In the blog post on trusting readers, rewrite the paragraph that begins "Last weekend I was paging through" more briefly, keeping its main facts.

▸ Passage provided:
########################################

Friday, October 15, 2021

Trusting Readers

by Linda Thorne

On my scheduled post in April, I wrote about letting go of my second book, admitting semi-giving up, but with one catch. On occasion, I can't resist tinkering with it. I don’t know what will happen long-term, but I needed to shake that burden of guilt that goes with leaving a loosely completed manuscript sitting in draft form. 

To complete my debut novel, Just Another Termination, I practically lived at critique groups and every time I got stuck in my writing, I left one of those meetings knowing what I needed to do. With my full-time job and husband’s health, I’m no longer willing to spend my off-time at critique groups away from home. This has taken its toll on my writing.

Last weekend I was paging through my current manuscript, A Promotion to Die For, and began moving segments of plot from one section of the book to another, making changes. I was rewording some of these sections when I noticed something a critique member would  likely have caught if I'd taken these pages to be critiqued. I’d been giving readers more information than they needed, writing down to them as if they were not as savvy as me at catching the storyline. I took out some details that could be brought up later, if they ever needed to be explained at all, and the scenes read so much better.

Readers need to enjoy the story, love the characters, and get it. I believe this occurred in my first book; that is, if those who read it were honest with me. I’ve enjoyed books where I have room to guess and make my own assumptions. In many cases, I'll find out later whether my guess or assumption was incorrect when the writer explains what she previously left unsaid. Sometimes I finish a book without some parts being clarified, holding onto my original presumptions. Does it really matter if what I thought differs from what the writer had meant? Often not since the reader will view a scene, situation, or character differently from how other readers do, including the writer.

I’m sometimes thrown off by an unknown word, term, gesture, or activity obviously familiar to the author, but not to me. I prefer the challenge of figuring it out or, at least, getting the gist myself for what’s happening rather than to be fed a detailed account.

I enjoyed that moment last weekend, looking over my neglected manuscript and, at the same time, discovering a problem that gave me a topic for this Make Mine Mystery post.

########################################

▸ Exercise data:
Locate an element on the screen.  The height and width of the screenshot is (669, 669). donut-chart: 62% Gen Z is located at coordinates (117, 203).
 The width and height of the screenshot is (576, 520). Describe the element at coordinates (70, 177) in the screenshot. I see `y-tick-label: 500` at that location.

########################################

▸ Exercise solution: Last weekend, while moving and rewording plot segments in my manuscript A Promotion to Die For, I spotted a problem a critique member would likely have caught. I had been giving readers more information than they needed and writing down to them. Cutting details that could come up later, if at all, made the scenes read much better.